The question, then, is how did I get woke? The town I grew up in certainly didn't afford many opportunities to interact with minorities of any sort. It was a small, extremely homogeneous place. The first Black family didn't move in until I was almost in high school. The closest I really interacted with any non-whites was watching Sesame Street when I was younger and The Cosby Show as I got older. So what happened?

One of our friends at that party had actually asked me exactly that maybe a year earlier. I didn't have a good answer for him at the time but, on thinking about it, I think a lot of it had to do with Frederick Douglass.

See, my father had salvaged most of a set of Golden Legacy comics from a Cleveland school that was going to throw them out. I expect he just thought he was helping to feed my interest in comics and, hey, if they were educational, so much the better. Whatever the case, I did indeed read through all of them and picked up on some things that I hadn't yet learned in school.

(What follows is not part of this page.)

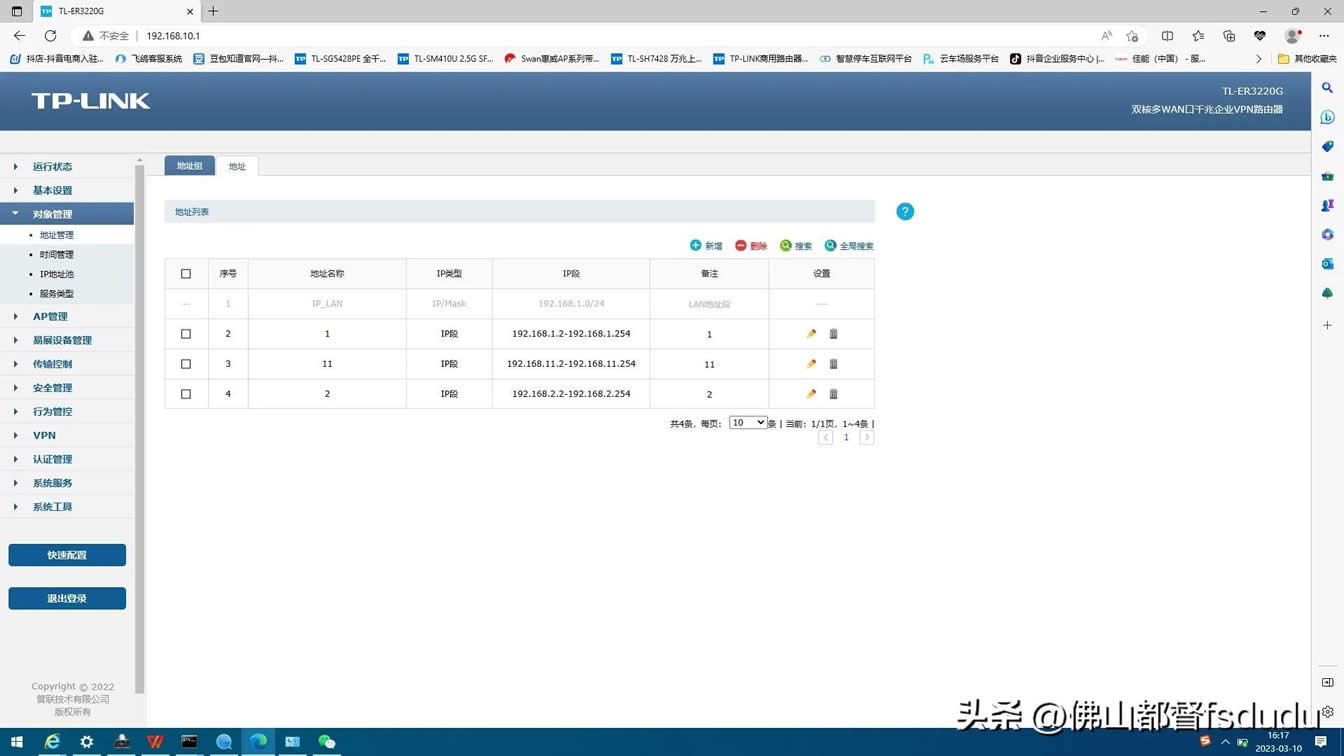Click the 全局搜索 global search icon
This screenshot has width=1344, height=756.
pos(830,246)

One thing that stood out, however, was the Frederick Douglass' story took up TWO issues instead of the one that everyone else got. They went into a lot more detail, and clearly emphasized Douglass' importance in getting slaves their freedom.

As it happened, we were covering about that same period in my history class at the time. And within a week of reading that Douglass biography, sure enough, his name popped up in my history textbook! He was talked about for all of two sentences, and then was never mentioned again. I scanned through the next parts of the textbook looking for other mentions to no avail. Here's someone who I just learned was instrumental in freeing the slaves, and he barely gets a passing mention in our textbook!

That experience did two things for me. First, and most obviously, I saw via the biography itself that Blacks could be strong and talented and important people in history. I was certainly aware of talented Black actors and athletes and such, but the notion that they could also be powerful statesmen and history-worthy wasn't something had ever really be said to me before. Second, it forced me to wonder what else we weren't hearing about in school. And how our textbooks might be biased. It made me start to really think critically about what I was learning, and that what we were being fed in class wasn't necessarily accurate.

That further means that I brought that skepticism to other venues as well. I tried applying that to watching the news or hearing speakers or reading books and magazines. I'm obviously not always able to get a complete picture of things, but I at least am aware of that and try not to take everything on face value. That includes what the media, politicians, police, and other "authority" figures tell us. So when I first started dating my wife, her experiences filled in many of the holes that I already knew were there.

All because of a well-timed Frederick Douglass comic book.